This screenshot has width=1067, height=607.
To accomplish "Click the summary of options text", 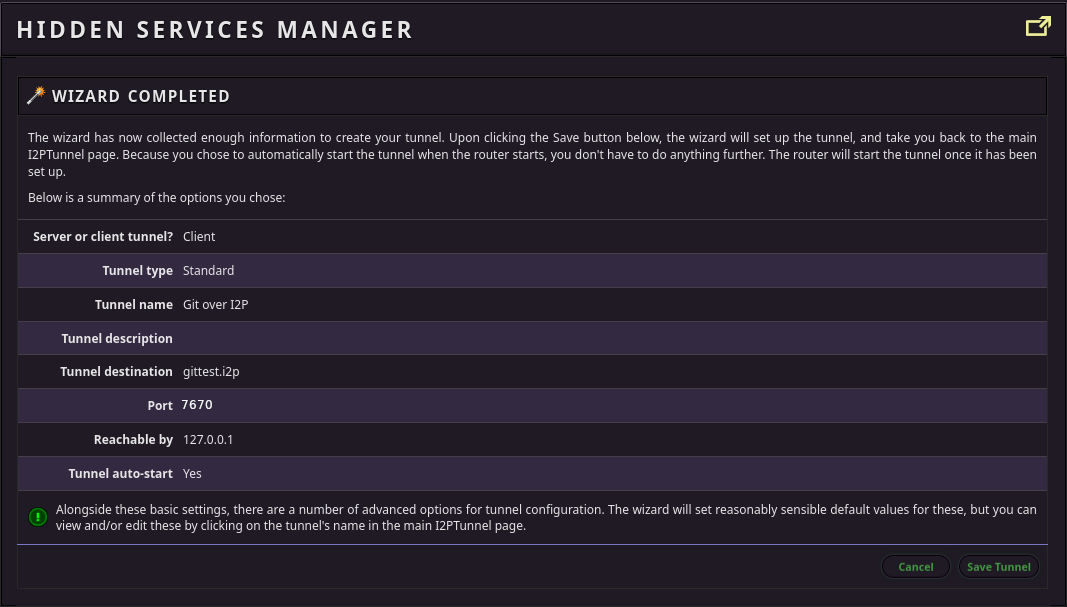I will pyautogui.click(x=157, y=198).
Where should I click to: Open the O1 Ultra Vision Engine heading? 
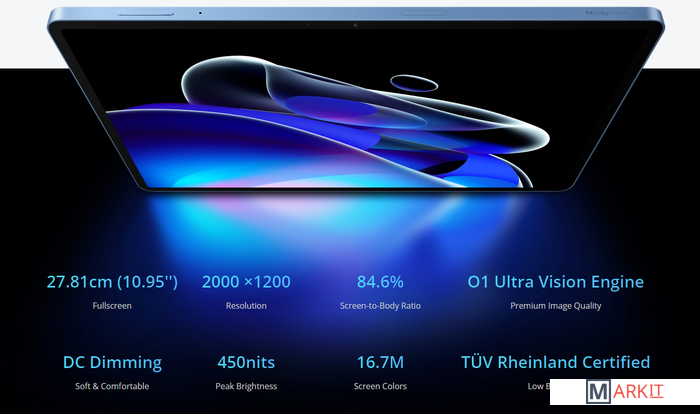[x=556, y=282]
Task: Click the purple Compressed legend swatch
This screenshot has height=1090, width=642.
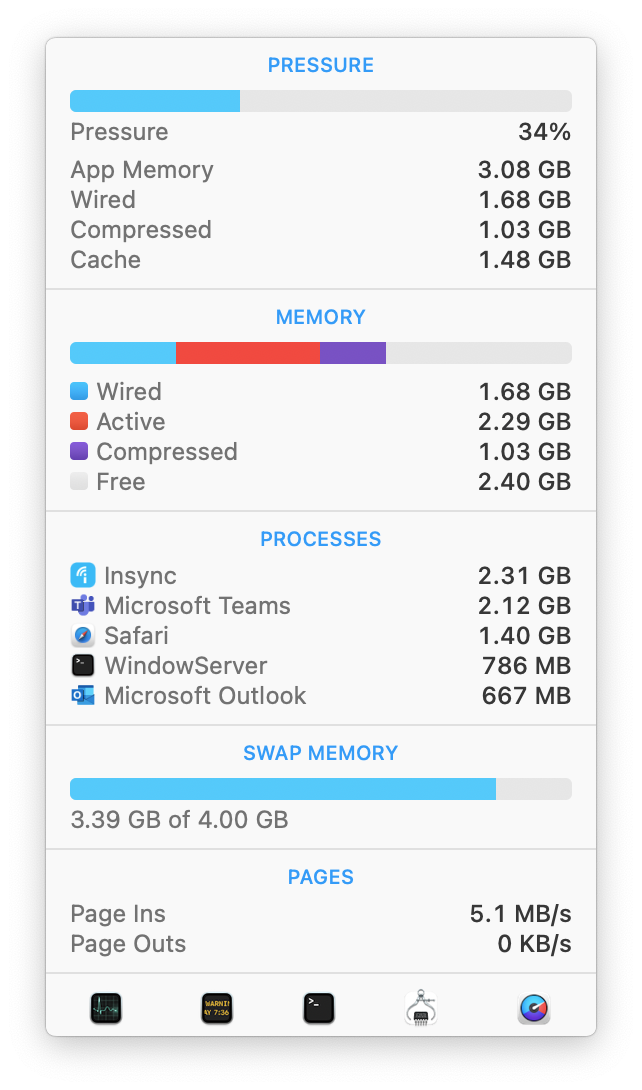Action: (79, 451)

- [Exercise]: Starting at the line with "Where should I", output each line through the final one of the listing above, and nothing else. Pictures are to be left out.

- [Answer to this exercise]:
Where should I click to: Open the O1 Ultra Vision Engine heading? 
[x=556, y=282]
Task: Click the purple Compressed legend swatch
This screenshot has height=1090, width=642.
Action: (79, 451)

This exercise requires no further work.